(Items from a dataset)
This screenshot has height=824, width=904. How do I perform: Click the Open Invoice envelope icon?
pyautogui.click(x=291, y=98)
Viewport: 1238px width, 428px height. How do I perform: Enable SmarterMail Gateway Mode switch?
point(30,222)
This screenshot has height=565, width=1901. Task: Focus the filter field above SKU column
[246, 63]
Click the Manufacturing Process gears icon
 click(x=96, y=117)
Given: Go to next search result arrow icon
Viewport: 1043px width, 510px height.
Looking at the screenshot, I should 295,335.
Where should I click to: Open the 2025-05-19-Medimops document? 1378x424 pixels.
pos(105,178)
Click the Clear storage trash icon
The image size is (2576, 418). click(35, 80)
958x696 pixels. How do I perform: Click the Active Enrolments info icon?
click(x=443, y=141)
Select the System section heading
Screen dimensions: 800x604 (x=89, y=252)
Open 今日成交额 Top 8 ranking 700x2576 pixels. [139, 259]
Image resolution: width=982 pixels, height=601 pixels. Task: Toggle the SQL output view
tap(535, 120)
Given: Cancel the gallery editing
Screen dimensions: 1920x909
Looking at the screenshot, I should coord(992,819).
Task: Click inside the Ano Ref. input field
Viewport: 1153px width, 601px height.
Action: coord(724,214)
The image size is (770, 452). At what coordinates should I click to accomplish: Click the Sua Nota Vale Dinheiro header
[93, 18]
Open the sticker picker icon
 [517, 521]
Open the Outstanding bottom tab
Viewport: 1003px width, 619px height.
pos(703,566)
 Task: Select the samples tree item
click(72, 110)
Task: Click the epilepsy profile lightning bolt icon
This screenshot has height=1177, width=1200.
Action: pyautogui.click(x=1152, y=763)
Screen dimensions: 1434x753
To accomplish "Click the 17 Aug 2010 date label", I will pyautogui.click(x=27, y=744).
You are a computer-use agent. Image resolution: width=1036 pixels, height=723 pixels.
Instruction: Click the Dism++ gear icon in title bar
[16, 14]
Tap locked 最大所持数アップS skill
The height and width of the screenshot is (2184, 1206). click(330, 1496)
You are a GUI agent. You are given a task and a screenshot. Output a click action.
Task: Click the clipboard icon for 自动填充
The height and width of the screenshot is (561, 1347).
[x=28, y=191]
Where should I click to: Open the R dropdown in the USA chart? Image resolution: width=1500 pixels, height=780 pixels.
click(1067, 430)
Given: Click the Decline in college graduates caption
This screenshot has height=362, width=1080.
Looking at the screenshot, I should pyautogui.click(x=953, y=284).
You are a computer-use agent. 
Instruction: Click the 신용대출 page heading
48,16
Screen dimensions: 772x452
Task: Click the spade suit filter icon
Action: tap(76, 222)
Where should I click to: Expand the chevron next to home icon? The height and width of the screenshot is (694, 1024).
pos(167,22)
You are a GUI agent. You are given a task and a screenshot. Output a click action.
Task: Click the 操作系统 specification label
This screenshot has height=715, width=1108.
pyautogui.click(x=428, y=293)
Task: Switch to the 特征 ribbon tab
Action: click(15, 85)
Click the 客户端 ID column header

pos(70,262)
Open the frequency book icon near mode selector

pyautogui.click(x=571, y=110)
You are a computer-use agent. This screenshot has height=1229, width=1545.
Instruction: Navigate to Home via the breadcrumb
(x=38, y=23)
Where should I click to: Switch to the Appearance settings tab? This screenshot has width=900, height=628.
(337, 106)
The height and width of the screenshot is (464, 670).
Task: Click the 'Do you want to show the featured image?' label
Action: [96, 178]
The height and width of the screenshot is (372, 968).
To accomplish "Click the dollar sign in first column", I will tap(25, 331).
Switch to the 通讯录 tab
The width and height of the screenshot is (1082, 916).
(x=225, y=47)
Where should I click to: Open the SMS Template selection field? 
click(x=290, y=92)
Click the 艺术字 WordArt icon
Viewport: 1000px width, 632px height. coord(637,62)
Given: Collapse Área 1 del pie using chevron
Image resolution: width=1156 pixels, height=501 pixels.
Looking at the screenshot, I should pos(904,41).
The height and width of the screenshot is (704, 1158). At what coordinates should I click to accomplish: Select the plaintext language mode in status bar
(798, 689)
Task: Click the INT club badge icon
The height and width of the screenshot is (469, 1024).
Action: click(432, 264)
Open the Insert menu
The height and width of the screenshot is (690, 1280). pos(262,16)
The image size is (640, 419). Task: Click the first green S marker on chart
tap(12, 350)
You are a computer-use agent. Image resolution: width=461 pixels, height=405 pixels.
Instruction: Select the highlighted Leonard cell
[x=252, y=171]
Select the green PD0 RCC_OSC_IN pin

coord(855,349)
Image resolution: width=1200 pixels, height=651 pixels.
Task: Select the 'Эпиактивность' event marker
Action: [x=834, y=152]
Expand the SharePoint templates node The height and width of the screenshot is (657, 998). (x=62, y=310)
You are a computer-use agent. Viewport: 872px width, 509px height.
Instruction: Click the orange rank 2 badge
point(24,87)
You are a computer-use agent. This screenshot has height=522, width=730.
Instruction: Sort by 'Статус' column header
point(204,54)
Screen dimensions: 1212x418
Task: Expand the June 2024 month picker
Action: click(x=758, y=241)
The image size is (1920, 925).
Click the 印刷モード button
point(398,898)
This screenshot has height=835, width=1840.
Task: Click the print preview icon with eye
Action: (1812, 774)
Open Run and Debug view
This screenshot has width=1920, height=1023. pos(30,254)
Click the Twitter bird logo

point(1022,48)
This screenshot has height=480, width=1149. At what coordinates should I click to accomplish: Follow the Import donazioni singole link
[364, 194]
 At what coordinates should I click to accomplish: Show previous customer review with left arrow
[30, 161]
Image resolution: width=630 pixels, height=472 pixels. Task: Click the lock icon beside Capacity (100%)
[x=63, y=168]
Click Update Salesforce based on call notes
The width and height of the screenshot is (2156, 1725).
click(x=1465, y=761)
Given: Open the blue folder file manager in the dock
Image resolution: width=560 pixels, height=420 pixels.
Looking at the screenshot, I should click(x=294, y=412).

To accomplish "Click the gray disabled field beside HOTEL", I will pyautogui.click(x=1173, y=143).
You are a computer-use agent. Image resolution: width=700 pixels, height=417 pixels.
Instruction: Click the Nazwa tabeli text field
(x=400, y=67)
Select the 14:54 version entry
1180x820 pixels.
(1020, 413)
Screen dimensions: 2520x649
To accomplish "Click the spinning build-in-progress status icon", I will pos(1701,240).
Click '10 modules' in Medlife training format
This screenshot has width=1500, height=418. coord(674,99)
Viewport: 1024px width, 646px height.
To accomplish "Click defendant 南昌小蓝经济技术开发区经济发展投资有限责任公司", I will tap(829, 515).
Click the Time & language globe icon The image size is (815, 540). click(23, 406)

== Your task ==
Set down, exactly as they stand above, the lines starting with the line with "Given: Go to next search result arrow icon" and going on through the line with "Task: Click the clipboard icon for 自动填充", and no others.

== Reply ==
Given: Go to next search result arrow icon
Viewport: 1043px width, 510px height.
Looking at the screenshot, I should 295,335.
Where should I click to: Open the 2025-05-19-Medimops document? 1378x424 pixels.
pos(105,178)
Click the Clear storage trash icon
The image size is (2576, 418). click(35, 80)
958x696 pixels. How do I perform: Click the Active Enrolments info icon?
click(x=443, y=141)
Select the System section heading
Screen dimensions: 800x604 (x=89, y=252)
Open 今日成交额 Top 8 ranking 700x2576 pixels. [139, 259]
Image resolution: width=982 pixels, height=601 pixels. Task: Toggle the SQL output view
tap(535, 120)
Given: Cancel the gallery editing
Screen dimensions: 1920x909
Looking at the screenshot, I should coord(992,819).
Task: Click inside the Ano Ref. input field
Viewport: 1153px width, 601px height.
Action: coord(724,214)
The image size is (770, 452). At what coordinates should I click to accomplish: Click the Sua Nota Vale Dinheiro header
[93, 18]
Open the sticker picker icon
 [517, 521]
Open the Outstanding bottom tab
Viewport: 1003px width, 619px height.
pos(703,566)
 Task: Select the samples tree item
click(72, 110)
Task: Click the epilepsy profile lightning bolt icon
This screenshot has height=1177, width=1200.
Action: pyautogui.click(x=1152, y=763)
Screen dimensions: 1434x753
To accomplish "Click the 17 Aug 2010 date label", I will pyautogui.click(x=27, y=744).
You are a computer-use agent. Image resolution: width=1036 pixels, height=723 pixels.
Instruction: Click the Dism++ gear icon in title bar
[16, 14]
Tap locked 最大所持数アップS skill
The height and width of the screenshot is (2184, 1206). click(330, 1496)
You are a GUI agent. You are given a task and a screenshot. Output a click action.
Task: Click the clipboard icon for 自动填充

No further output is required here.